EXTRACT:
+++

Almost all these emails were mimicking Gmail alerts to entice the user to click on the link. For instance this email received on the 23rd of October 2018 pretends that the account will be closed soon, using images of the text hosted on imgur to bypass Gmail detection :

The only exception was an email received on the 16th of October 2018 pretending to give confidential information on the former Hokim (governor) of Tashkent :

Emails were using simple tricks to bypass detection, at times drw.sh url shortener (this tool belongs to a Russian security company Doctor Web) or by using open re-directions offered in several Google tools.

Every email we have seen used a different sub-domain, including emails from the same Gmail account and with the same subject line. For instance, two different emails entitled “Прекращение предоставления доступа к сервису” and sent from the same address used hxxp://gmallls.con-537d7.my-id[.]top/ and http://gmallls.con-4f137.my-id[.]top/ as phishing domains. We think that the operators used a different sub-domain for every email sent in order to bypass Gmail list of known malicious domains. This would explain the large number of sub-domains identified through passive DNS. We have identified 74 sub-domains for 26 second-level domains used in this campaign (see the appendix below for  full list of discovered domains).

We think that the phishing page stayed online only for a short time after having sent the email in order to avoid detection. We got access to the phishing page of a few emails. We could confirm that the phishing toolkit checked if the password is correct or not (against the actual gmail account) and suspect that they implemented 2 Factor authentication for text messages and 2FA applications, but could not confirm this.

Timeline for the campaign

We found the first evidence of activity in this operation with the registration of domain auth-login[.]com on the 21st of February 2016. Because we discovered the campaign recently, we have little information on attacks during  2016 and 2017, but the domain registration date shows some activity in July and December 2016, and then again in August and October 2017. It is very likely that the campaign started in 2016 and continued in 2017 without any public reporting about it.

+++

MATERIAL:
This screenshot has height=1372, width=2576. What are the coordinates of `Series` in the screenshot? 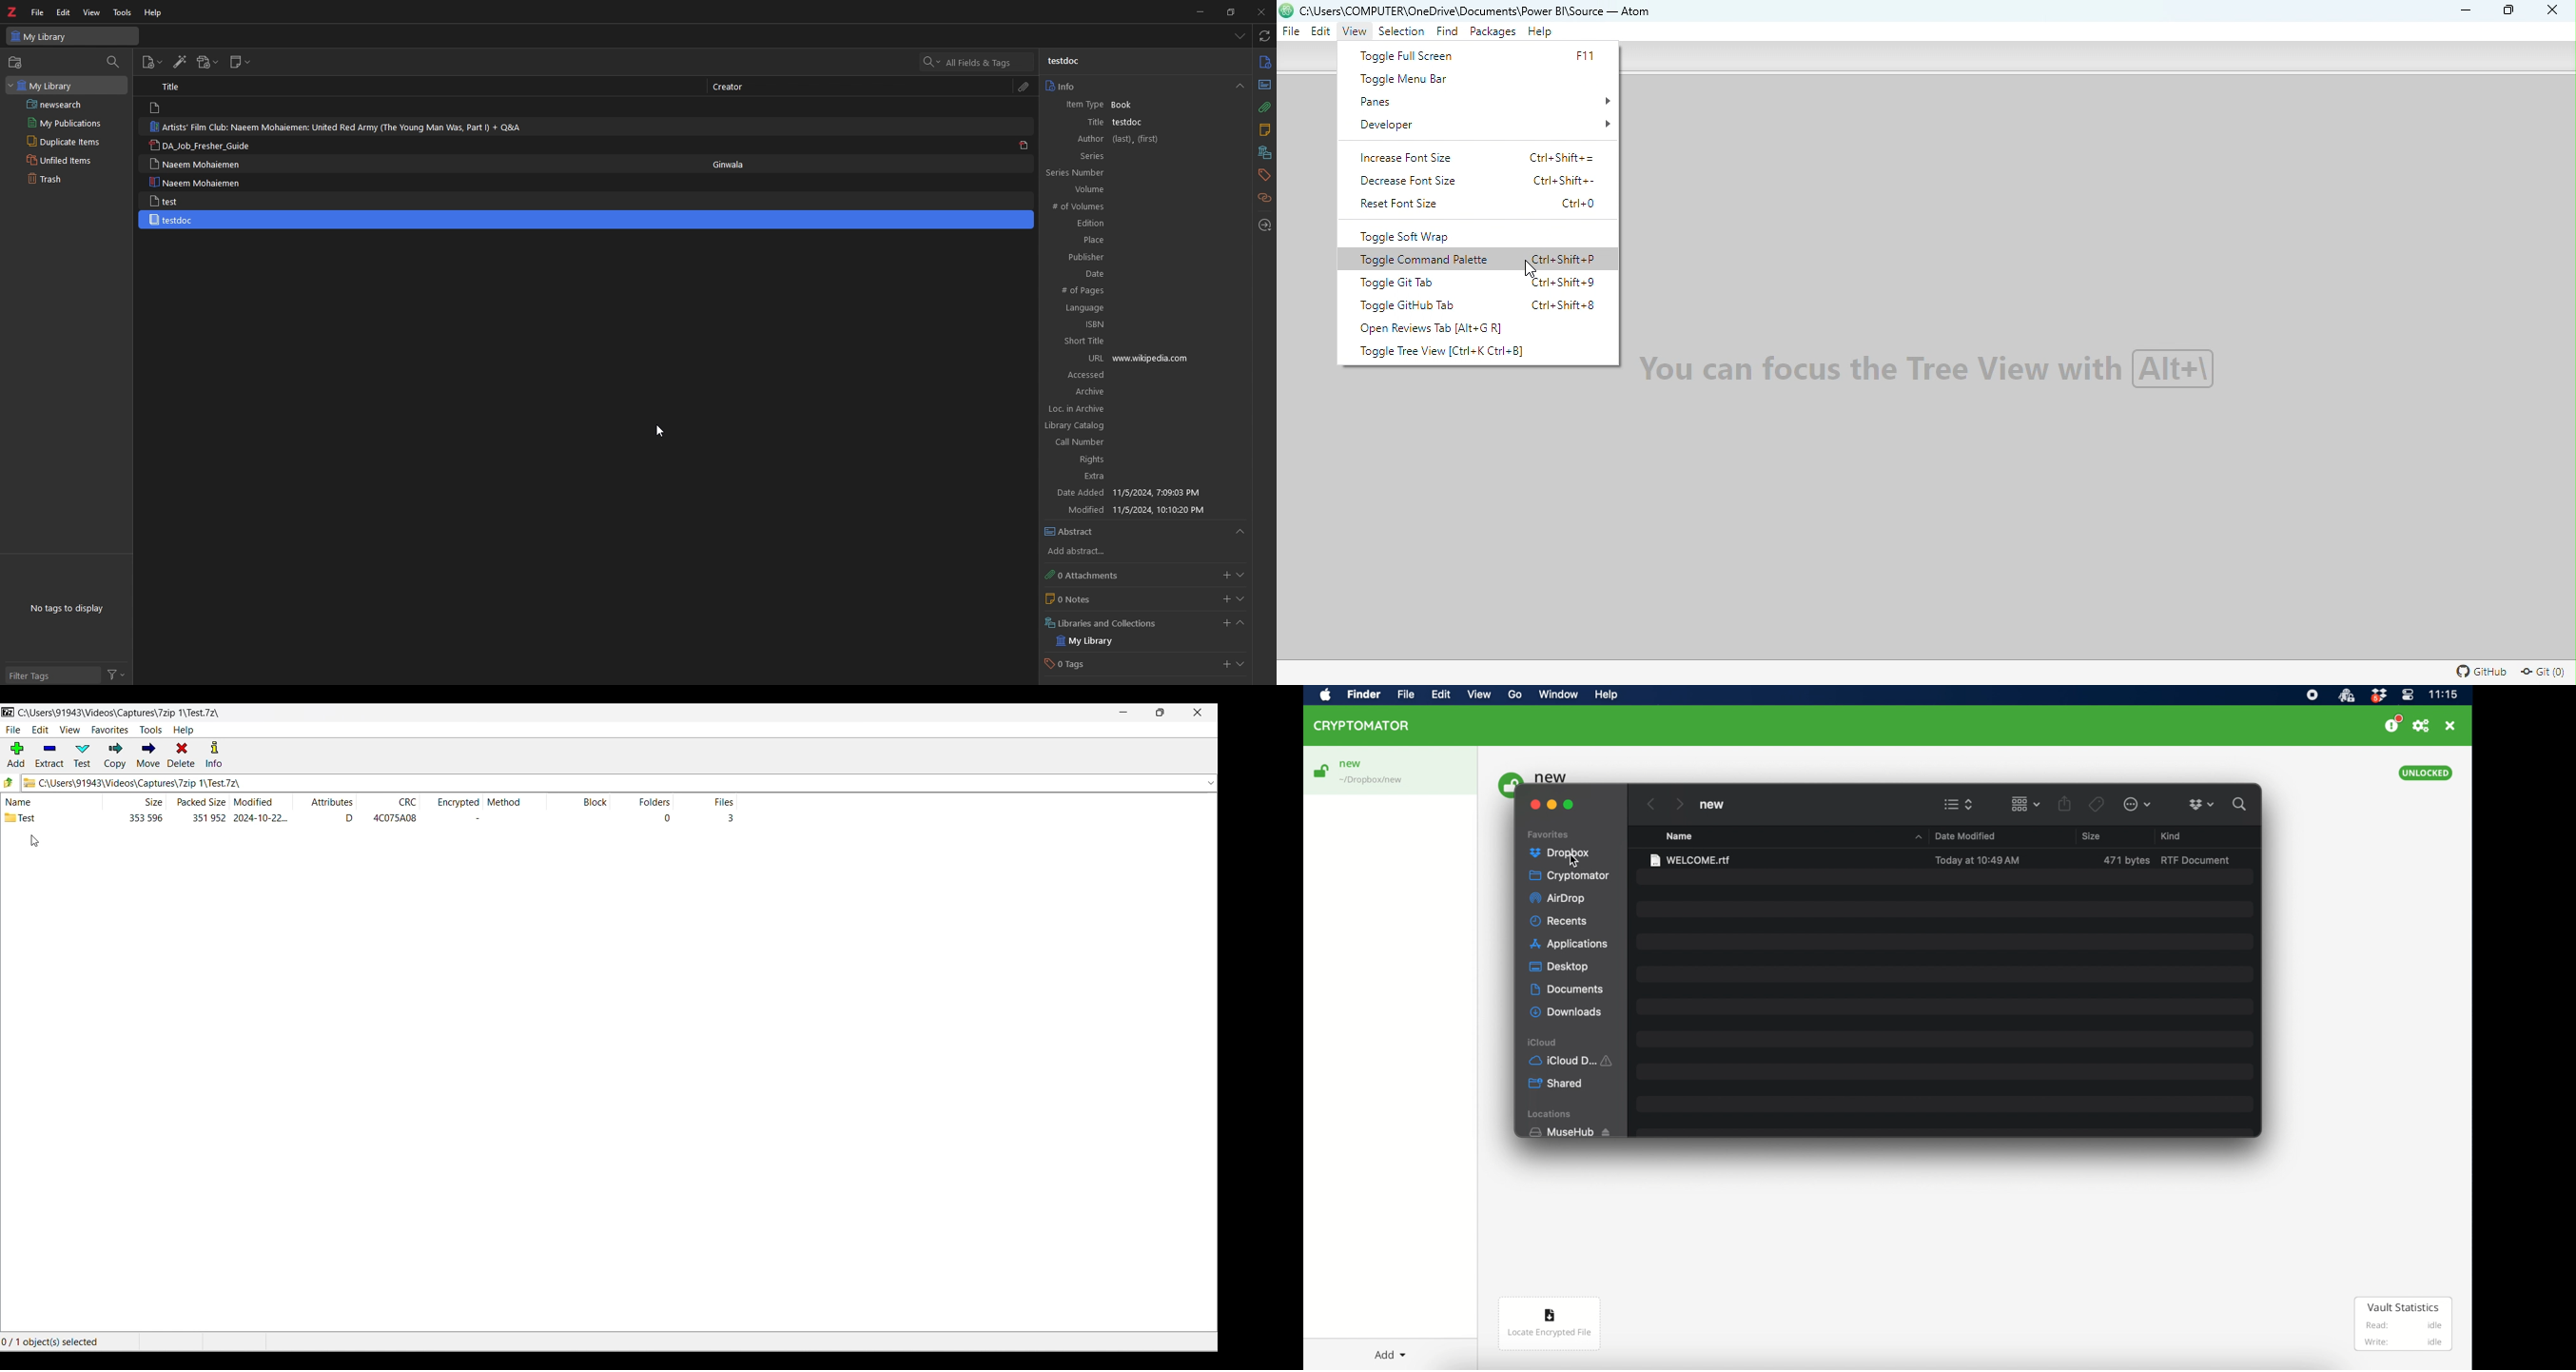 It's located at (1119, 156).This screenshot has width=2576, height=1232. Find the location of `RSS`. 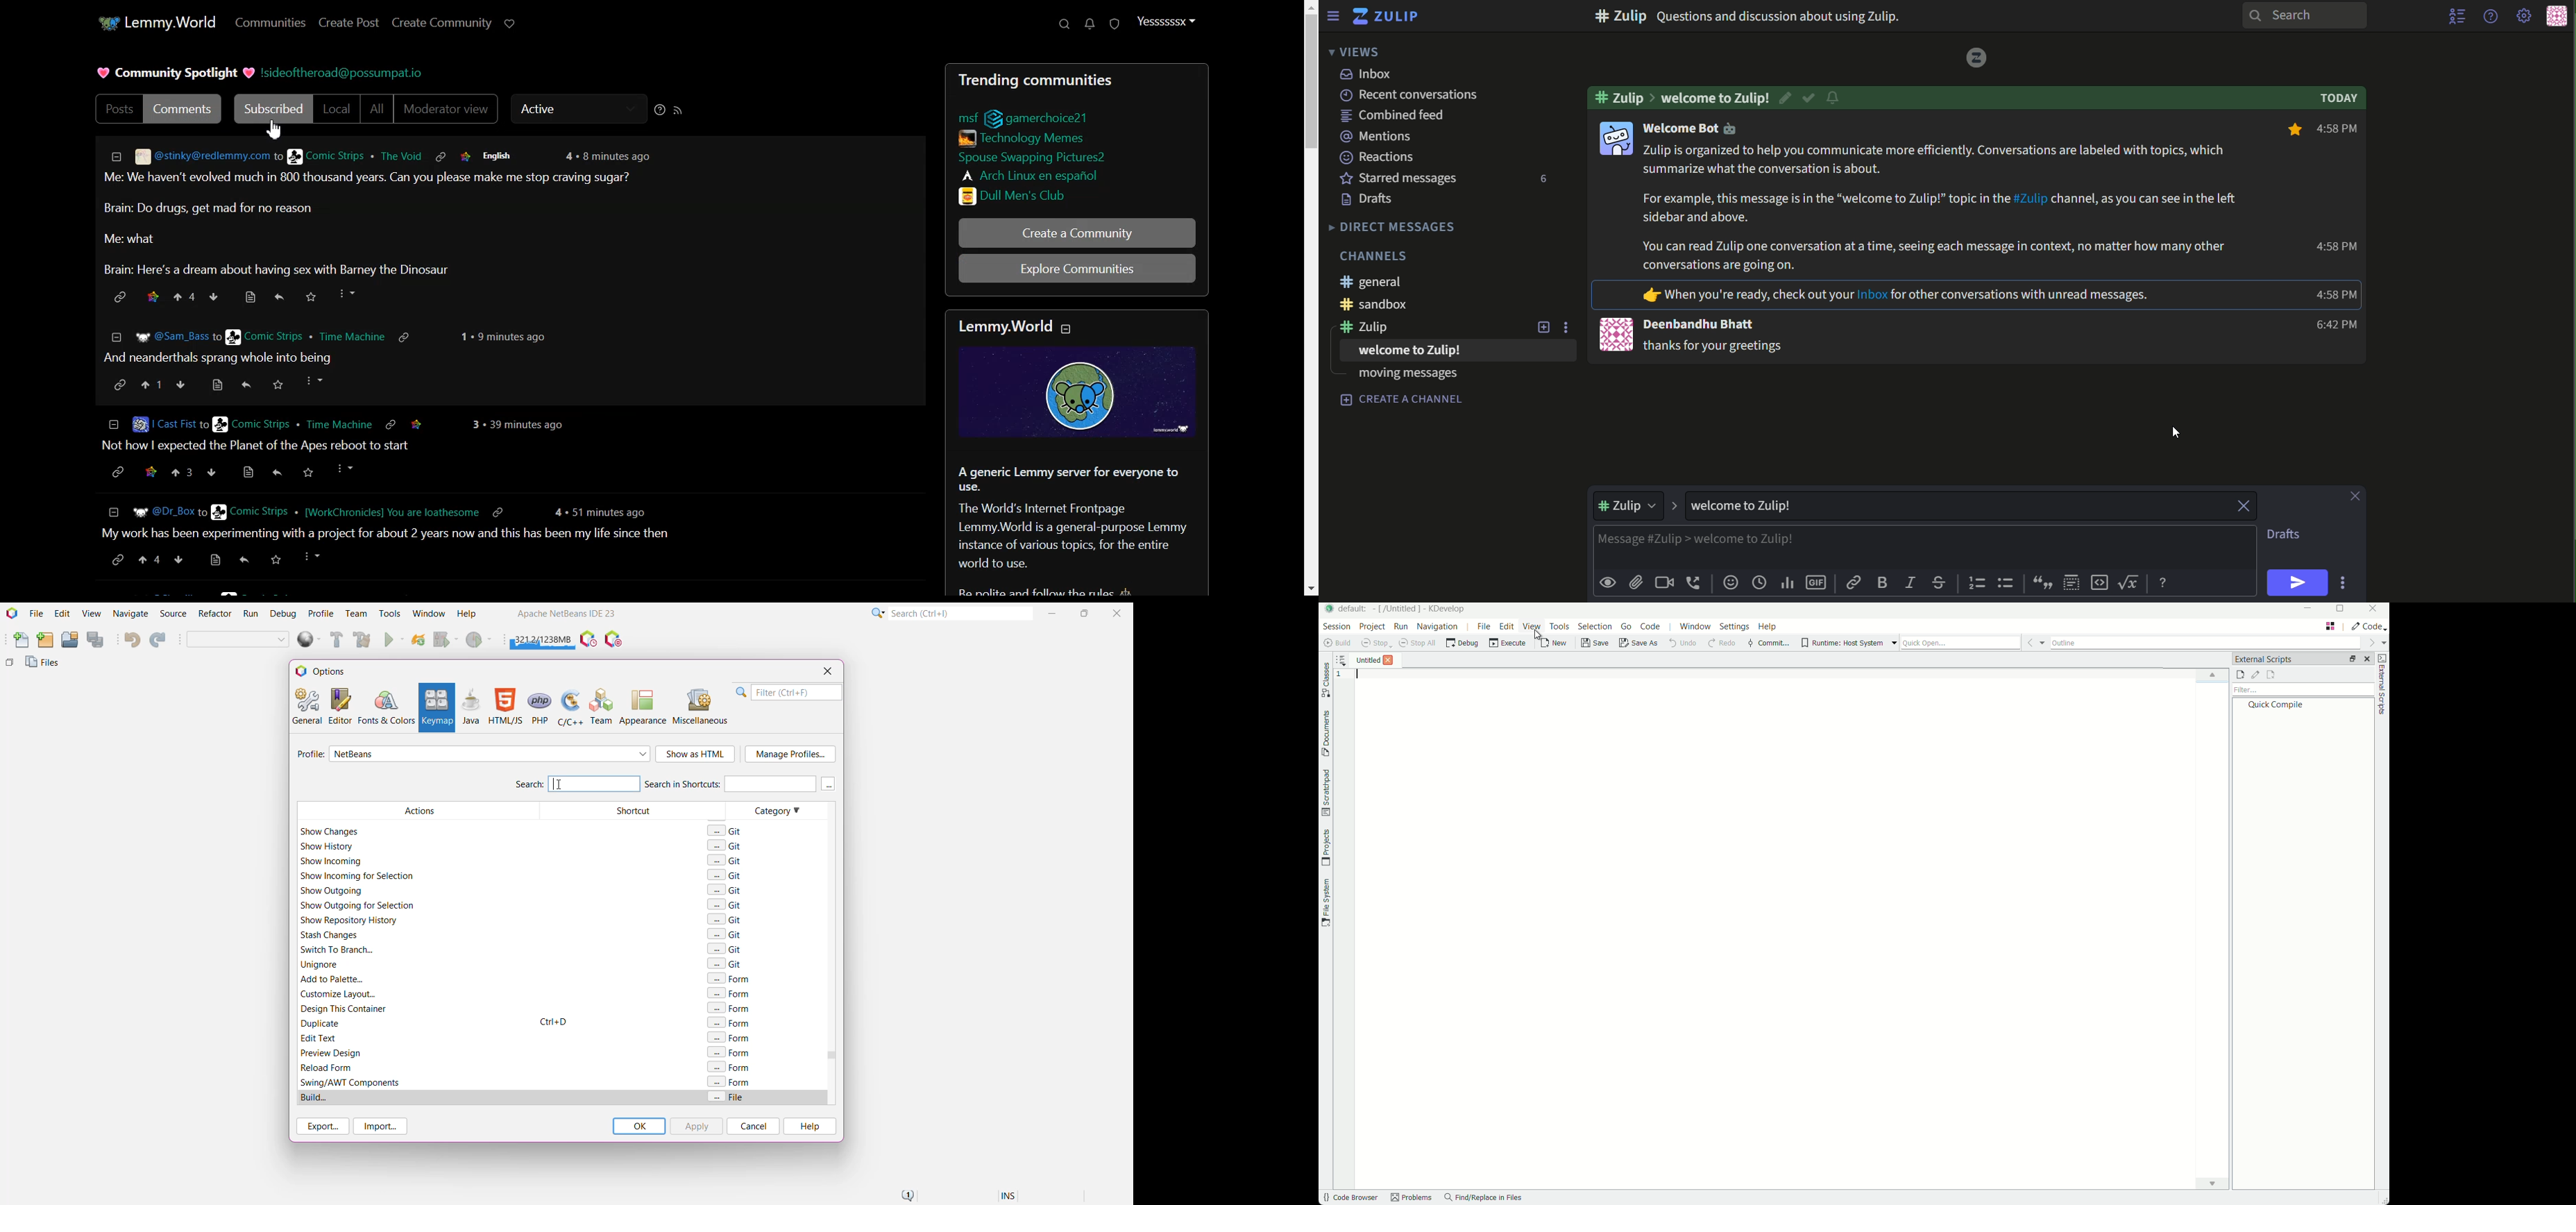

RSS is located at coordinates (678, 110).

+++

OBJECTIVES:
1) List every full calendar date (day, month, and year) that appears in the text on the phishing campaign above, in the order they occur.
2) From the text on the phishing campaign, return the stretch from "We found the" through "reporting about it." word for word.

ANSWERS TO THE PROBLEMS:
1)
23rd of October 2018
16th of October 2018
21st of February 2016

2)
We found the first evidence of activity in this operation with the registration of domain auth-login[.]com on the 21st of February 2016. Because we discovered the campaign recently, we have little information on attacks during  2016 and 2017, but the domain registration date shows some activity in July and December 2016, and then again in August and October 2017. It is very likely that the campaign started in 2016 and continued in 2017 without any public reporting about it.